Matthew Scott

Sajid Javid should think again about Shamima Begum

This week the Home Secretary, Sajid Javid, decided not to allow Shamima Begum to return to this country, stripping her of her British citizenship and arguing that she is instead the responsibility of Bangladesh.

His decision to do so has not been universally popular, but others have argued that the UK should not go easy on the young Isis bride. Brendan O’Neill, in an article for the Spectator, said he has ‘been worried about the moral compass of the chattering classes for a while now… But even I have been taken aback by the sympathy for Begum. It points to a complete unanchoring of sections of the opinion-forming set from any sense of morality.’ He said that Begum should not have her citizenship removed. Instead, he argued, she should be brought back to this country and tried ‘as a traitor to the British people.’

But O’Neill is missing a key point here. While a revolutionary tribunal might try someone ‘as a traitor,’ in Britain, that would be to put the tumbril before the horse. The show trial in which traitors are paraded as guilty from the start is not the British way. Traditionally the purpose of a trial in this country is to find out whether the defendants have committed a crime or not. We gather evidence, select a charge, see whether it can be proved. If it can be, a sentence follows and even at that stage the judge can – and often does – show compassion, especially if the defendant was very young, or exploited to some extent by others at the time the crime was committed.

The apparent contempt for the rule of law demonstrated by O’Neill is alarming. In a different way, this attitude is also shown by the Home Secretary. Whether you call them ‘hard-won civil liberties’ or ‘human rights’ does not matter: the rights which are under attack are not just abstract concepts thought up by the hated ‘chattering classes.’ They are aspects of what common law has long regarded as natural justice, the very foundation of our freedoms. They include such things as the right to know the precise charge and the evidence against you, to cross-examine witnesses, to competent legal representation, to have your evidence heard by an impartial court, and to be sentenced by an impartial judge, applying the law rather than whimsical public opinion. Some of these rights are in part protected by the Human Rights Act, but many have arisen from the tradition of the English common law.

The Home Secretary’s decision to take away Begum’s citizenship is a decision to impose on her a life sentence of exile. Some may say that that is a proper sentence for a traitor, but that again is to assume guilt without a trial. Treason – ill-defined though it may be – involves more than simply moving to the territory of an enemy. It requires proof beyond reasonable doubt of treasonous acts against Our Sovereign Lady the Queen.

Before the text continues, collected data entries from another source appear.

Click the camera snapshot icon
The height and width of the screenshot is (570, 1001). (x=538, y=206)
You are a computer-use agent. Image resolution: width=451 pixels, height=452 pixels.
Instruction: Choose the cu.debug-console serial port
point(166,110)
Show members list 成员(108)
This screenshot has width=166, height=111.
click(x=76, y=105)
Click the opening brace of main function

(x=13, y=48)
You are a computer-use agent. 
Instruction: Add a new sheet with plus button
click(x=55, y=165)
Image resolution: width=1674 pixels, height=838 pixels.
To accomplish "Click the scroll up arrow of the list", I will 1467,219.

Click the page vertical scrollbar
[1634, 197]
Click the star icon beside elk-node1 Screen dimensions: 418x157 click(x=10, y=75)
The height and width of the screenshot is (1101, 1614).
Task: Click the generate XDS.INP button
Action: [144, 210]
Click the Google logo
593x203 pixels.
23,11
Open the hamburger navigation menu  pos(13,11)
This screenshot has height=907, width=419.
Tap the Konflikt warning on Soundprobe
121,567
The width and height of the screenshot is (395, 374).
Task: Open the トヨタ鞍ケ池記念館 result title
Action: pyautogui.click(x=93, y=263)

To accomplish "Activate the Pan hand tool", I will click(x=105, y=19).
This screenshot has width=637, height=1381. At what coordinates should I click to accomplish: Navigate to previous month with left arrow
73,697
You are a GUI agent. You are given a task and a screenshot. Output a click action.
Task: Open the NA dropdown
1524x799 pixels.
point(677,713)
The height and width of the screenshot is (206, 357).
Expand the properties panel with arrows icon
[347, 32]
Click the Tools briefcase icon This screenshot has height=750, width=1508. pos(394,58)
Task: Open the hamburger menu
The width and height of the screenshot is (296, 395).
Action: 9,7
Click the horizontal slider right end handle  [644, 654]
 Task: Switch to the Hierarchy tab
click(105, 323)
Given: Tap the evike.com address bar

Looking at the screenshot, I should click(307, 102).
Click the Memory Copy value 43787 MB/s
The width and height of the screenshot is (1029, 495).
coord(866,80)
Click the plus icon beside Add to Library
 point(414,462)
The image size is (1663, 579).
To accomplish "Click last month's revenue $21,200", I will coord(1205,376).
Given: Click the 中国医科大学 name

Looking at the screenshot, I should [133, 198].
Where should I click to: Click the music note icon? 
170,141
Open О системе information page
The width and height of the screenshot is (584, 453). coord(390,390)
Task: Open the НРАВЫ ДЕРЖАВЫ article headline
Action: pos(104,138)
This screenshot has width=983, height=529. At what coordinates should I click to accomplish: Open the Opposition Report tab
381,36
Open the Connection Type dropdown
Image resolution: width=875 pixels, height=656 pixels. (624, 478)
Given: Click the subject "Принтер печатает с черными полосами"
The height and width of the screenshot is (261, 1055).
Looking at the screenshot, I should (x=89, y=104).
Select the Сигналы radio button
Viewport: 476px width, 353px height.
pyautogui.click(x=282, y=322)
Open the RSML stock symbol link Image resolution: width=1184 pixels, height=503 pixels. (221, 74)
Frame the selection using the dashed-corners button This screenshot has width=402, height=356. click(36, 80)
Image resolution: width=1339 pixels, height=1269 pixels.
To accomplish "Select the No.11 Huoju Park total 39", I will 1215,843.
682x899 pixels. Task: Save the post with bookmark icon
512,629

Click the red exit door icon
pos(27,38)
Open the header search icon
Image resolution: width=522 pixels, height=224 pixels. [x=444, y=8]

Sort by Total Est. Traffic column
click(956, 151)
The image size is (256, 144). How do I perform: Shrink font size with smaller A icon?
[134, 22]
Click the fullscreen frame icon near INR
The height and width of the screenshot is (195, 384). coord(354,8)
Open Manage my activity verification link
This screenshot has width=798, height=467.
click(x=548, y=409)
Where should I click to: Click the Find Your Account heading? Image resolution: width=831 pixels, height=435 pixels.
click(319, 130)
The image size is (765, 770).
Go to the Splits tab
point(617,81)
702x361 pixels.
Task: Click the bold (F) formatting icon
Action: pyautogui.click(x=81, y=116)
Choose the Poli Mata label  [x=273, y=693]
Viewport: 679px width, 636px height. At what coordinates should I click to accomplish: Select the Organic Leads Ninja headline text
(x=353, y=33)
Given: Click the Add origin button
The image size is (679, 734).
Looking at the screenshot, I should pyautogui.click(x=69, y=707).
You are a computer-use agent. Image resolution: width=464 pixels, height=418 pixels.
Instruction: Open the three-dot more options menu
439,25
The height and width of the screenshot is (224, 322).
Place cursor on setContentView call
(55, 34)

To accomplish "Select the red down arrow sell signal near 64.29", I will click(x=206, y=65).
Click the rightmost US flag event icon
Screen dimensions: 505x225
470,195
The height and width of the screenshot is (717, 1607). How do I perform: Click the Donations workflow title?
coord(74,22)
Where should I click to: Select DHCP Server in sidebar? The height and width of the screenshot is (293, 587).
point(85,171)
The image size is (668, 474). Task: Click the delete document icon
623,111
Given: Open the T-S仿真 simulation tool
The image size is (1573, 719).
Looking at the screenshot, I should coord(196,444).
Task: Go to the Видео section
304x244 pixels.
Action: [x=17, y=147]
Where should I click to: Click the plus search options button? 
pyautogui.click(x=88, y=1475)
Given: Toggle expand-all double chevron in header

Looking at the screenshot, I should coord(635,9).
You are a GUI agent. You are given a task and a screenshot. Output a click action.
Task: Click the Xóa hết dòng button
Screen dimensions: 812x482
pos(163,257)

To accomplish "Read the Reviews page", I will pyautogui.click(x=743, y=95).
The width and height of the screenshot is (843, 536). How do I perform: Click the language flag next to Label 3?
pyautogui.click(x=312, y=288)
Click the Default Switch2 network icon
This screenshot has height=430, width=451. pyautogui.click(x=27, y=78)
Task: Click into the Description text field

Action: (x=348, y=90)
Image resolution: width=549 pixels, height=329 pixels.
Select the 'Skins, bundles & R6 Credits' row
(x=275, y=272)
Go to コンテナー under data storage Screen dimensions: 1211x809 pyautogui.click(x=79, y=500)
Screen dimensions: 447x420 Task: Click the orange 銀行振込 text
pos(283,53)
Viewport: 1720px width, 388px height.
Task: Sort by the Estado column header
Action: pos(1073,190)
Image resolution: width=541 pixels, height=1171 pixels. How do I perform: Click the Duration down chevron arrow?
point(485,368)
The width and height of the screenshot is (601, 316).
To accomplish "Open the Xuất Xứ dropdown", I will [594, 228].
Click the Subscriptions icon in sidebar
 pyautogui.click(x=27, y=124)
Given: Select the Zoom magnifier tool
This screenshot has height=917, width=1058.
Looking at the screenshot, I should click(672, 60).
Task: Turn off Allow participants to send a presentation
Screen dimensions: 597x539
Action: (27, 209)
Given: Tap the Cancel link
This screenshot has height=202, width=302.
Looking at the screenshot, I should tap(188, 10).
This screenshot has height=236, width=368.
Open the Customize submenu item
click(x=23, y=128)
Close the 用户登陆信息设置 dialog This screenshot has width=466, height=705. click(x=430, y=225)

The Home Secretary does not need to prove treason in order to strip Begum of her citizenship; merely that she is a dual national of Bangladesh, and that he ‘is satisfied’ that removing her British citizenship is ‘conducive to the public good.’ It is an absurdly vague basis upon which to condemn someone to banishment.

The legal process – it is nothing like a criminal trial – before the Special Immigration Appeal Commissioners (SIAC) which is now open to Begum is bereft of almost all of the attributes of a fair trial: there is no jury, the criminal standard of proof is not applied, the case need not be heard in public, she cannot attend or give evidence in person, she cannot even know all the evidence against her (the Home Secretary is allowed to rely on secret evidence), she cannot cross-examine the witnesses and if she loses the court has no discretion in the ‘sentence’: her citizenship will be revoked indefinitely.

Of course organisations like Isis pose a threat to the country, but so too does dispensing with the rule of law. From the appalling treatment meted out to Mau Mau suspects in Kenya to the internment of terrorist suspects in Northern Ireland, history has rarely been kind to those who have suspended the normal rules of law to fight terror.

Brendan O’Neill and Sajid Javid are advocating different things, but both are equally wrong. If Begum can be proved to have committed crimes she should be prosecuted. If she cannot, she should be allowed to return. There are measures which could be put in place to mitigate the risk she might pose. They do not altogether guarantee our safety, but they probably do so better than consigning her to the life of an international outlaw. Anthony Loyd, the journalist who broke the story, and who has the advantage both of having spoken to her at length and of having himself been kidnapped, beaten, shot and seriously injured by Syrian terrorists, certainly thinks so.

Imposing exile for life on an unconvicted woman, after a travesty of a legal process, is simply and unarguably wrong in a liberal democracy. The Home Secretary should think again.

Matthew Scott is a criminal barrister at Pump Court Chambers.